There are three arguments against induced abortion. The first argues that a full human life begins at the point an egg is fertilized by a sperm; therefore, abortion is a violation of human rights. In the Christian tradition, this argument is commonly articulated through a religious belief in a deeply personal relationship with God who has foreseen every aspect of our individual lives. Within this philosophy are varying degrees of provision for women whose health is threatened by carrying a pregnancy to term.
The second argues that induced abortion should not be needed in a just society. Most pithily summed in the talking point that abortion should be “safe, legal, and rare,” this line of thinking envisions a world with extremely high levels of health and well-being. In such a world, in which women would not face reproductive coercion or sexual assault, in which everyone would have excellent health and healthcare, in which no families lived in poverty, all pregnancies would be wanted. Abortion would occur in rare cases of medical necessity.

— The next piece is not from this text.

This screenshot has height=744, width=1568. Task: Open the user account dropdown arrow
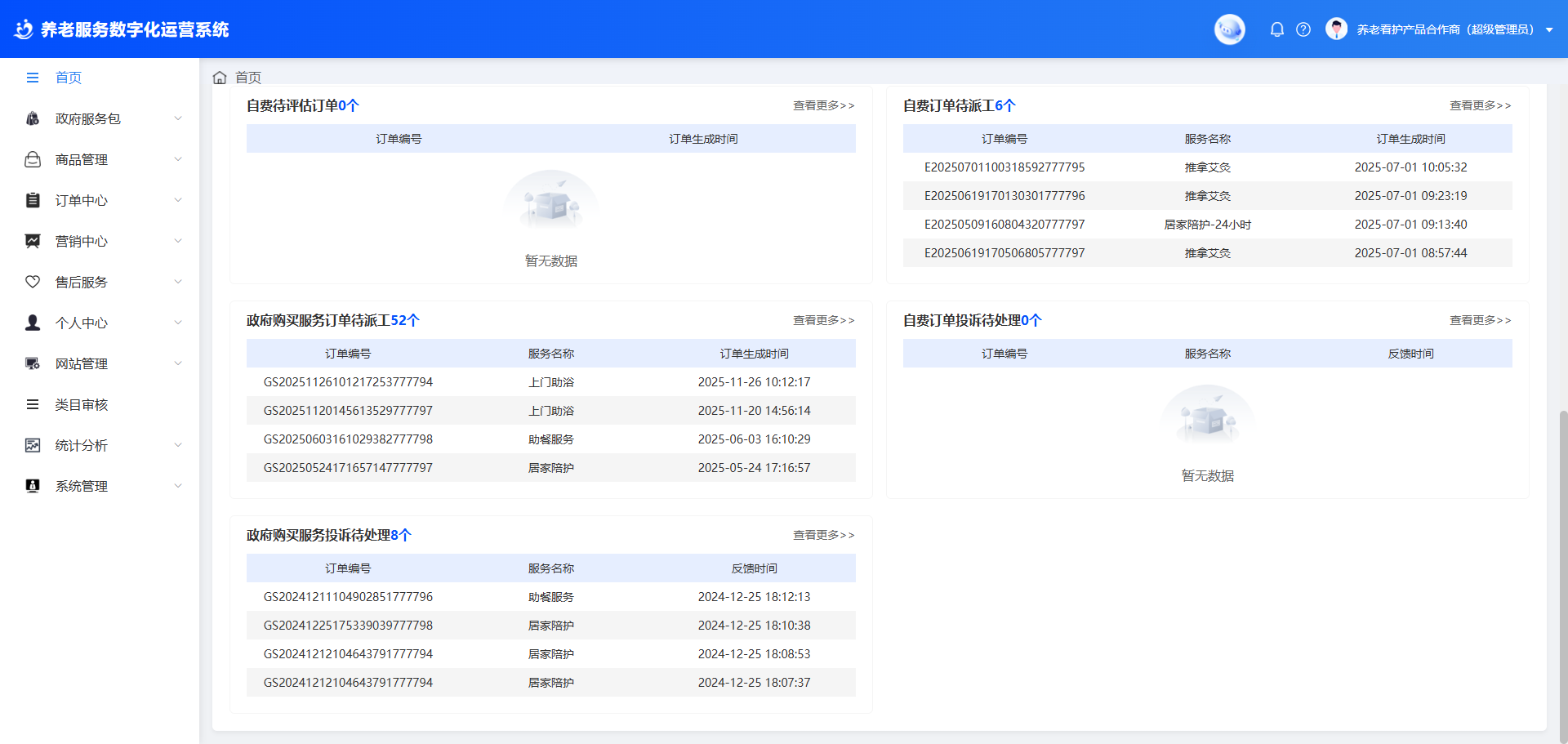[1549, 30]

And then there is a third argument, which is a scientific claim that induced abortion harms women’s health. This is a line of reasoning that has emerged as state legislators increasingly seek to enact laws to regulate the provision of abortion. Unlike the first two arguments, which are moral arguments, this third argument is an empirical one. The problem is that it is not grounded in fact.

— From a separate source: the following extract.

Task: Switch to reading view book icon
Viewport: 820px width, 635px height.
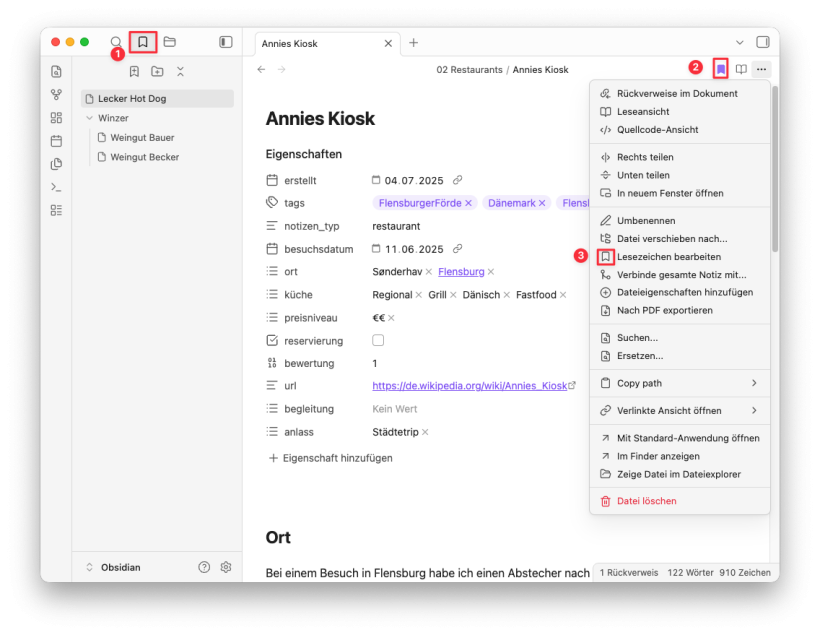Action: point(741,69)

The most rigorous research on the question of the effects of obtaining an induced abortion on women’s health has been conducted by Diana Greene Foster and colleagues as part of the Turnaway Study. This study design took advantage of the gestational age limit for women seeking an abortion. Researchers followed three groups of women: those who obtained an abortion just before the gestational age limit, those who presented just after the gestational age limit and were turned away, and a group of women who obtained an abortion early in pregnancy. The importance of this study design is the comparability of the groups of women followed, which allows for an “apples to apples” comparison. In the more than two dozen publications from this study, researchers have found no evidence that obtaining an abortion leads to depression or post-traumatic stress disorder, substance use disorders or binge drinking, or increased stress levels.

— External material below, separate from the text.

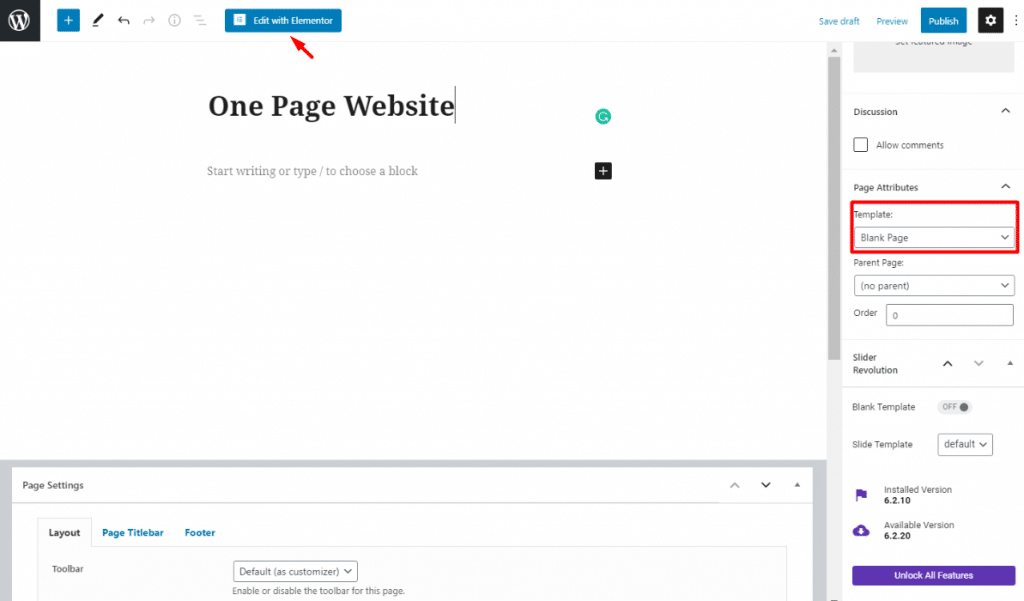The image size is (1024, 601).
Task: Click the Undo arrow icon
Action: [124, 20]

I recently conducted a study of state Medicaid coverage of medically necessary abortion — i.e., cases in which a doctor determines that an induced abortion is needed to protect a woman’s physical or mental health. My colleagues and I compared the risk of severe maternal morbidity and maternal mortality in the 17 states with Medicaid coverage of medically necessary abortion and in the other states that only cover abortion in the case of rape, incest, or life endangerment. We found an average 15% reduced risk of severe maternal morbidity in states with Medicaid coverage of medically necessary abortion; but interestingly, similar risk reductions were seen among women with Medicaid and with private insurance. We found no risk reduction in maternal mortality. Such findings are consistent with the Turnaway research, and together the research supports the hypothesis that induced abortion does not harm women’s health.
These findings, however, will not be entirely satisfying to political operatives on either side of the abortion wars. Anti-abortion advocates would have expected induced abortion to carry great health risks, and abortion-rights advocates would have expected induced abortion to lead to health benefits. That is, perhaps, what gives this empirical research its credibility: findings reflect the reality that women live in environments with multiple, interacting protective and risk factors, and that having an abortion or having a baby is only one event in a lifetime of reproductive health.
Which leaves us with the question of why it is that so much un-scientific medical guidance is being codified into state statutes. Six state laws require that women seeking an abortion be counseled that induced abortion may result in adverse mental health effects, four require counseling that induced abortion reduces future fertility, and five states mandate counseling that induced abortion increases the risk of breast cancer. None of these claims are supported by peer-reviewed research.
Instead of making a moral argument to women, these laws are requiring providers to make fake scientific arguments to women.
Instead of making a moral argument to women, these laws are requiring providers to make fake scientific arguments to women . It’s not clear that state lawmakers even believe the claims that they are mandating as part of patient counseling. Tellingly, these counseling requirements are not enforceable after a woman has a spontaneous abortion. If policymakers really believed that such risks existed, wouldn’t they want women who have had a spontaneous abortion to receive follow-up screenings for mental health and breast cancer?
Perhaps religious groups believe that rational and moral arguments have become ineffective (and they might be right), and dubious claims are an acceptable means to an end. Perhaps the “safe, legal, and rare” argument has become as outmoded as Bill Clinton’s New Democrat brand. Perhaps this debate is further evidence of the erosion of democracy that is made manifest through the absence of truth.
Others have written more eloquently than I about the fraught politics of abortion. But fundamentally, many women have deeply ambivalent feelings about induced abortion. We carry the history, often a personal history, of reproductive coercion or outright brutality. We know that choice must not slide into coercion. With conservative Republicans, who promise outright bans of abortion in nearly all cases, in full control of the U.S. government and many state governments, there is an opening for a conversation, an honest conversation, about what that means and about what research might tell us. We just can’t hear each other in the cacophony.